Work instructions: In the forum thread about free learn-to-code resources, which website does emberobin use to learn JavaScript?

Selected text:
----------------

# Any good free learn to code resources?



## Durp (Apr 24, 2015)

I knew old school html, visual basic, some c++, python script, and opel and started a foray into css and C# before hitting the road. Obviously not touching a computer in 4 years, I either forgot most of it, or it is completely outdated. I would like to learn again, hopefully if I get good I can wrestle up some remote location work like I used to do, and this time bring a laptop on the road. If anybody has any good resources that they have actually used and can recommend I would be ecstatic. Thanks (also I mainly run Linux but I also have windows 7)


----------



## emberobin (Apr 25, 2015)

i haven't used anything else, so i don't know how this site compares to alternatives, but i've been using http://www.codecademy.com/ to learn JavaScript. it also has lessons for HTML & CSS and several other languages


----------



## Durp (Apr 25, 2015)

Thanks! Does anyone know of any good off-line options?


----------



## DoctorApocalypse (Apr 25, 2015)

What kinda app, service, or solution are you trying or do you want to create or do you see yourself creating? Because that will dictate what language(s) you might steer yourself towards vs starting the other way and going off and learning ruby (for example) just for the sake of learning ruby and trying to find an application for that skill.


----------



## Anagor (Apr 25, 2015)

Since you programmed before, I guess you learned how to get from a problem to a solution. That's the most important part. The programming language doesn't matter when it comes to that.

Also, learning the language itself is a piece of cake normally. What can be time consuming is to learn the commonly used libraries and frameworks like Struts, JSF, Hibernate, EJB (Java) or Symfony2, Code Igniter, Doctrine, Zend Framework (PHP) just to name a few. And how to use them properly.

I taught myself programming in my teenage days by reading books and try-and-error (had no internet back then). Today it's so much easier.  Everything (well, almost) is for free in the web. I remember having problems with this or that and I went into town to the bookstore to read (and memorize) what was written in an expensive book cause I couldn't afford to buy this book.

----------------

Dataset:
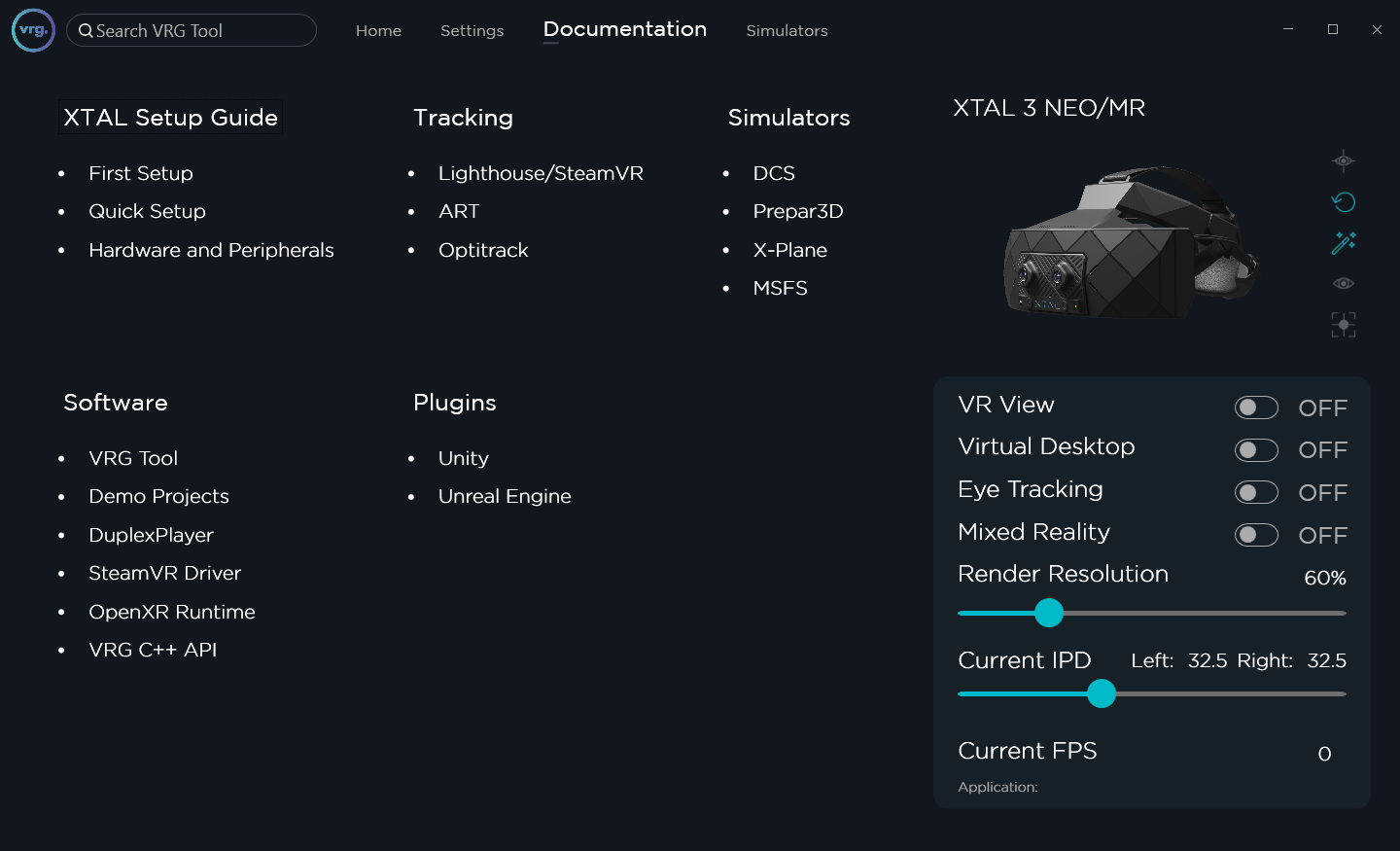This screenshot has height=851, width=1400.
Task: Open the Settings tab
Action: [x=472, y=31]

----------------

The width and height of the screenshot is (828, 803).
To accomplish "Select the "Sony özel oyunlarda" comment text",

----------------

Task answer: http://www.codecademy.com/